Increased progesterone production causes a relaxation of the cardiac sphincter and delayed gastric emptying, which can result in heartburn.
A nurse reinforcing teaching about vitamin K with a client who is postpartum. Which of the following statements should the nurse include?
a. Vitamin K decreases the newborn’s risk of hemorrhagic disorders.
b. Vitamin K decreases the newborn’s risk of jaundice.
c. Vitamin K decreases the newborn’s risk of health care-associated infections.
d. Vitamin K decreases the newborn’s risk of complications from the Hepatitis B vaccine.
a. Vitamin K decreases the newborn’s risk of hemorrhagic disorders.
Newborns cannot produce vitamin K until about 8 days after birth. It is administered in the delivery suite to prevent hemorrhagic disorders.
A nurse is collecting data from a client who is 12 hr postpartum following a spontaneous vaginal delivery. The nurse should expect to find the uterine fundus at which of the following positions on the client’s abdomen?
a. At the level of the umbilicus
b. Three fingerbreadths above the umbilicus
c. One fingerbreadth above the symphysis pubis
d. To the right of the umbilicus
a. At the level of the umbilicus
Within 12 hr, the fundus should rise to the level of the umbilicus and then recede 1 to 2 cm each day.
A nurse is assisting with the care of a client who is at 37 weeks of gestation and has placenta previa. Which of the following risks is the primary reason the nurse should avoid performing a pelvic examination?
a. Infection
b. Preterm labor
c. Profound bleeding
d. Rupture of the fetal membranes
c. Profound bleeding
The greatest risk to the client is hemorrhage. The nurse should place the client on pelvic rest, which means no vaginal examinations, no douching, and no vaginal intercourse. This is because any pressure on the placenta could cause its premature separation and life-threatening hemorrhage.

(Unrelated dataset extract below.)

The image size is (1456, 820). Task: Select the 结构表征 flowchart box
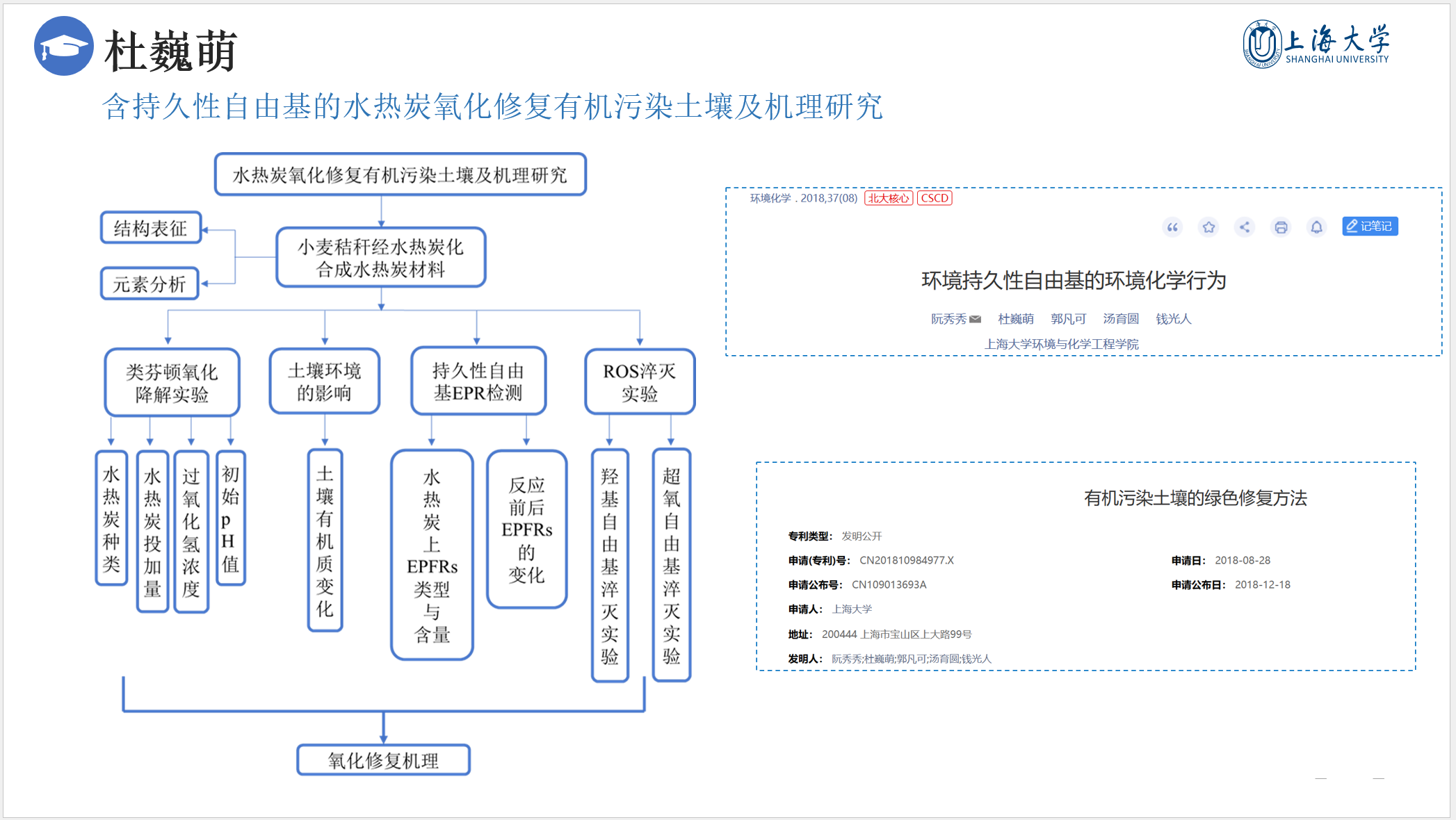tap(151, 228)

A nurse is caring for a client who is pregnant and undergoing a nonstress test. The nurse records the FHR as 130 to 150/min, with no fetal movement for 15 min. Which of the following actions should the nurse take?
a. Encourage the client to walk around and then resume monitoring.

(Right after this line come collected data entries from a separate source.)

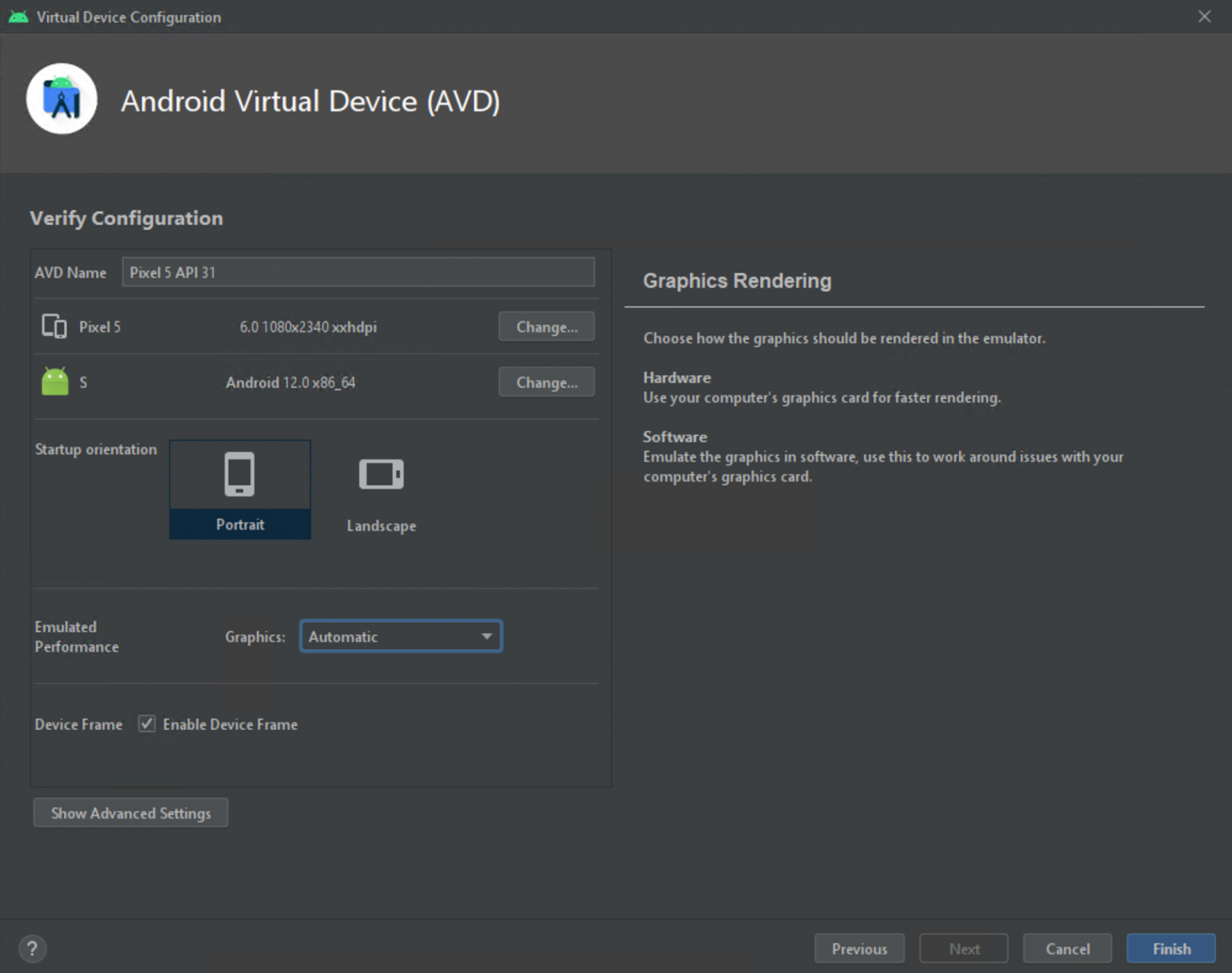Click the Graphics dropdown arrow
1232x973 pixels.
486,636
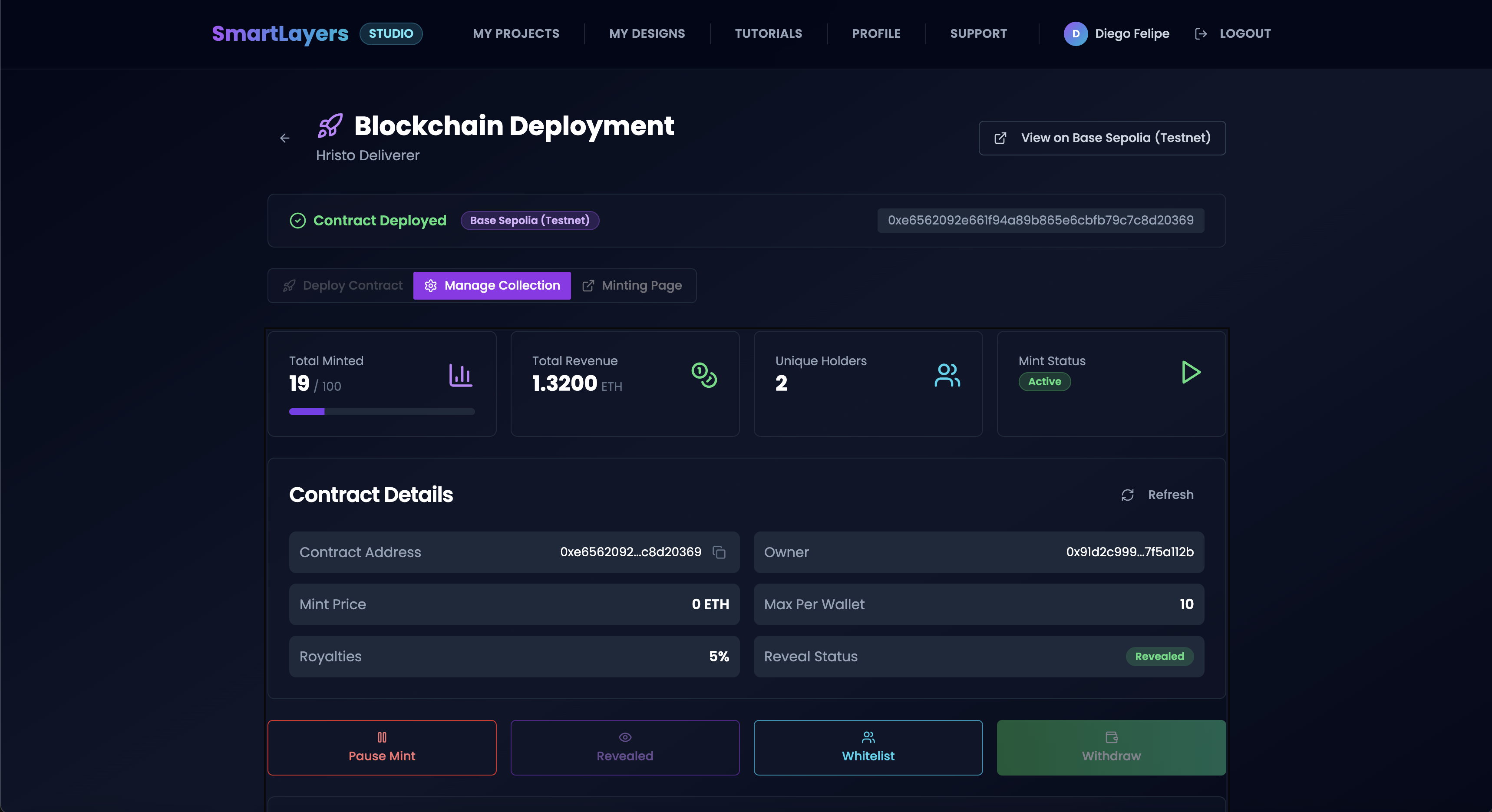1492x812 pixels.
Task: Click the Active status badge under Mint Status
Action: coord(1044,382)
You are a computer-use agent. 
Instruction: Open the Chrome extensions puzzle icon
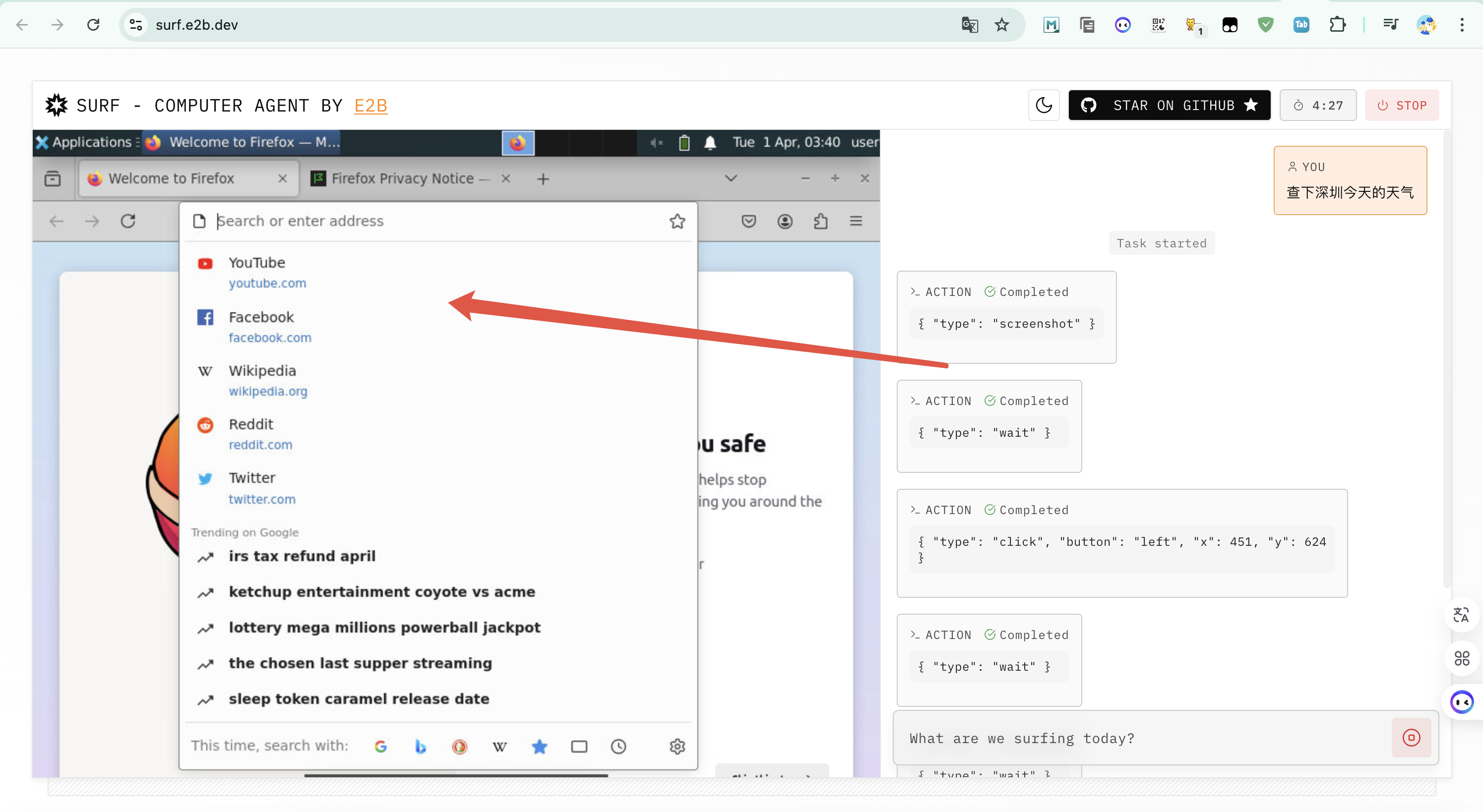pos(1337,25)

b. Apply vibroacoustic stimulation to the woman’s abdomen.
c. Report the findings to the provider and prepare the client for induction of labor.

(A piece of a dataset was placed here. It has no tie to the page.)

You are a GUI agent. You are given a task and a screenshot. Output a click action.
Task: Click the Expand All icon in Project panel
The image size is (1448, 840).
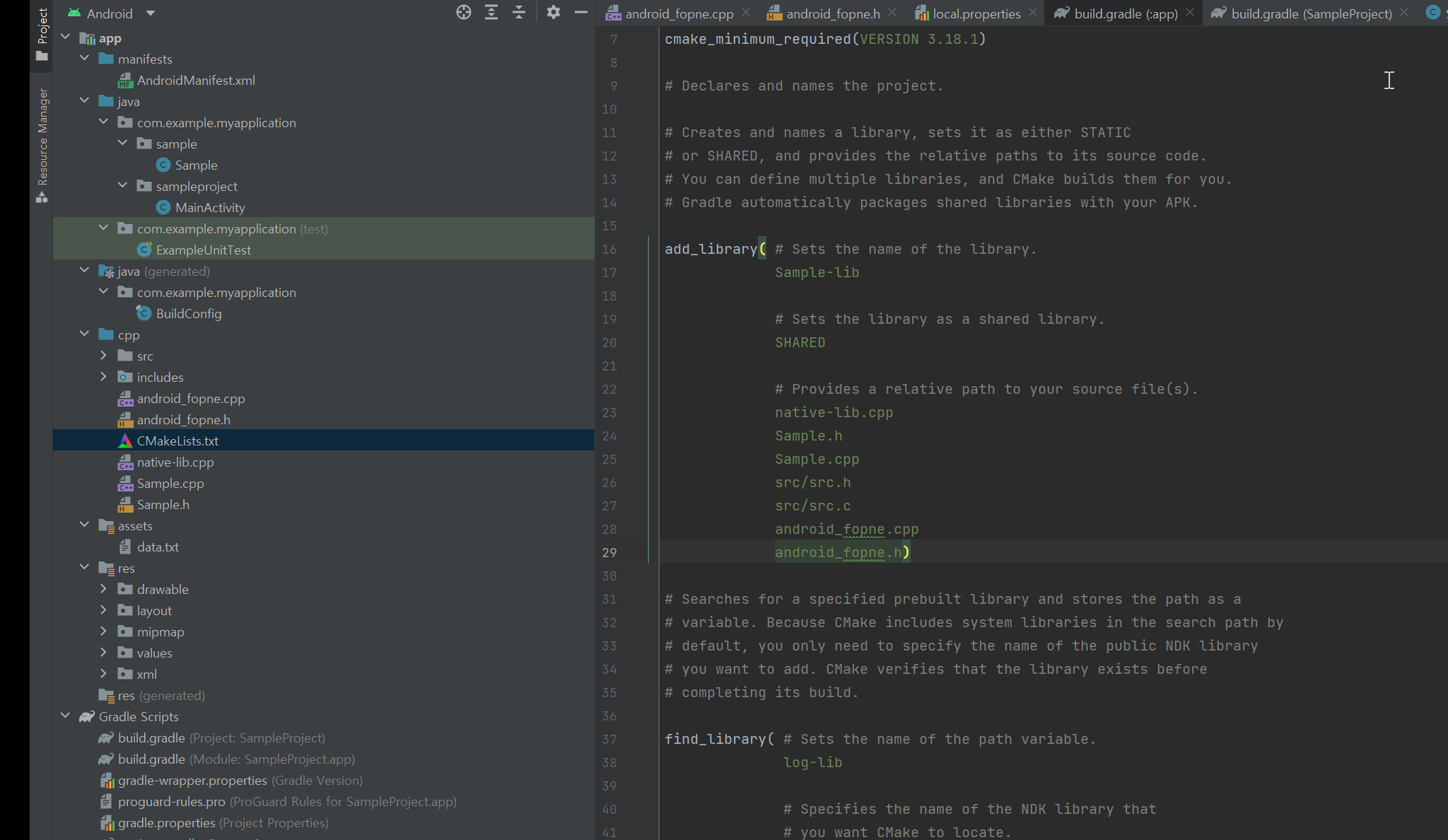tap(491, 12)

d. Turn the client onto her left side.
b. Apply vibroacoustic stimulation to the woman’s abdomen.
This technique is sometimes used with a nonstress test to stimulate a fetal response. A sound source, typically a laryngeal stimulator, is applied to the client’s abdomen over the fetal head for 3 seconds.
A nurse is reinforcing teaching about comfort measures for breast engorgement with a client who is postpartum and is bottle feeding her newborn. Which of the following statements by the client indicates a need for further teaching?
a. “I will wear a snug fitting bra.”
b. “I will apply ice packs to my breasts.”
c. “I should stimulate my nipples by squeezing softly.”
d. “I should crush cabbage leaves and place them on my breast.”
c. “I should stimulate my nipples by squeezing softly.”
Nipple stimulation should be avoided during breast engorgement. Nipple stimulation causes milk production and can exacerbate the engorgement. Breast engorgement is characterized by painful overfilling of the breasts. Cold compresses, raw cabbage leaves, a snug-fitting bra, and analgesics can be used to relieve the swelling and pain.
A nurse is caring for a client who is at 20 weeks of gestation and tells the nurse that she is concerned that exercising might pose risks to her pregnancy. Which of the following statements should the nurse make?
a. “Be careful about exercises that include stretching.”
b. “Moderate exercise can help improve your circulation.”
c. “It is a good idea to increase your weight-bearing exercises.”
d. “You should rest for 5 minutes following exercise.”
b. “Moderate exercise can help improve your circulation.”
Improving circulation is one of many benefits of moderate exercise during pregnancy. It can also enhance well-being and promote rest and relaxation. It also improves muscle tone, which might shorten the duration of labor.